• Exercise instructions:
An exact copy of the data is required, with no pictures in it.

BEGIN Extracted data

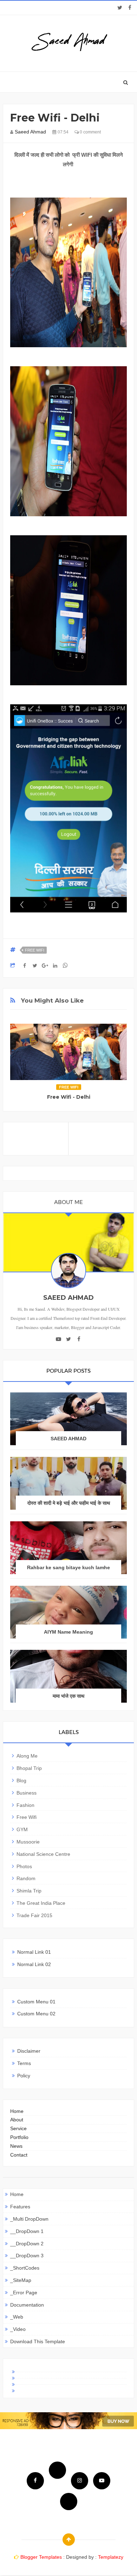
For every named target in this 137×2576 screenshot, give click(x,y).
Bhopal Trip (29, 1768)
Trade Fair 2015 (34, 1915)
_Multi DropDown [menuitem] (29, 2219)
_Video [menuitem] (18, 2329)
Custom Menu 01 (36, 2001)
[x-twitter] (68, 2375)
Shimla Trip (29, 1891)
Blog (21, 1780)
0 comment (90, 132)
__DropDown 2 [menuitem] (27, 2243)
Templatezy (110, 2557)
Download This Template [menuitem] (37, 2341)
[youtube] (58, 1339)
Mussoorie (28, 1842)
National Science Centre (43, 1854)
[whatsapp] (68, 2501)
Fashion (25, 1805)
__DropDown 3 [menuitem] (27, 2255)
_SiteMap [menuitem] (20, 2280)
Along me (27, 1756)
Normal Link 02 (34, 1964)
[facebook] (129, 8)
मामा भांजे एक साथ (68, 1696)
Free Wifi (34, 950)
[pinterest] (68, 2388)
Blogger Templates (41, 2557)
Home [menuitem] (17, 2194)
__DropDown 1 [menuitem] (27, 2231)
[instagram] (68, 2381)
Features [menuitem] (20, 2206)
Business (27, 1793)
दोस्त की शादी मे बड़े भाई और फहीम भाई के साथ (68, 1503)
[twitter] (119, 8)
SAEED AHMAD (68, 1438)
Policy (23, 2075)
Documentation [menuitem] (27, 2305)
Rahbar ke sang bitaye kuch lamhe (68, 1567)
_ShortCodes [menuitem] (24, 2268)
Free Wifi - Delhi (68, 1097)
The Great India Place (41, 1903)
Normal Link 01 (34, 1952)
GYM (22, 1829)
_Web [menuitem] (16, 2317)
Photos (24, 1866)
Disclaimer (28, 2051)
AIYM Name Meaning (68, 1632)
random (26, 1878)
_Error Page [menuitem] (23, 2292)
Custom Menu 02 (36, 2013)
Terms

END Extracted data

• Answer to the exercise:
For every named target in this 137×2576 screenshot, give click(x,y).
Bhopal Trip (29, 1768)
Trade Fair 2015 (34, 1915)
_Multi DropDown [menuitem] (29, 2219)
_Video [menuitem] (18, 2329)
Custom Menu 01 (36, 2001)
[x-twitter] (68, 2375)
Shimla Trip (29, 1891)
Blog (21, 1780)
0 comment (90, 132)
__DropDown 2 [menuitem] (27, 2243)
Templatezy (110, 2557)
Download This Template [menuitem] (37, 2341)
[youtube] (58, 1339)
Mussoorie (28, 1842)
National Science Centre (43, 1854)
[whatsapp] (68, 2501)
Fashion (25, 1805)
__DropDown 3 [menuitem] (27, 2255)
_SiteMap [menuitem] (20, 2280)
Along me (27, 1756)
Normal Link 02 (34, 1964)
[facebook] (129, 8)
मामा भांजे एक साथ (68, 1696)
Free Wifi (34, 950)
[pinterest] (68, 2388)
Blogger Templates (41, 2557)
Home [menuitem] (17, 2194)
__DropDown 1 [menuitem] (27, 2231)
[instagram] (68, 2381)
Features [menuitem] (20, 2206)
Business (27, 1793)
दोस्त की शादी मे बड़े भाई और फहीम भाई के साथ (68, 1503)
[twitter] (119, 8)
SAEED AHMAD (68, 1438)
Policy (23, 2075)
Documentation [menuitem] (27, 2305)
Rahbar ke sang bitaye kuch lamhe (68, 1567)
_ShortCodes [menuitem] (24, 2268)
Free Wifi - Delhi (68, 1097)
The Great India Place (41, 1903)
Normal Link 01 (34, 1952)
GYM (22, 1829)
_Web [menuitem] (16, 2317)
Photos (24, 1866)
Disclaimer (28, 2051)
AIYM Name Meaning (68, 1632)
random (26, 1878)
_Error Page [menuitem] (23, 2292)
Custom Menu 02 (36, 2013)
Terms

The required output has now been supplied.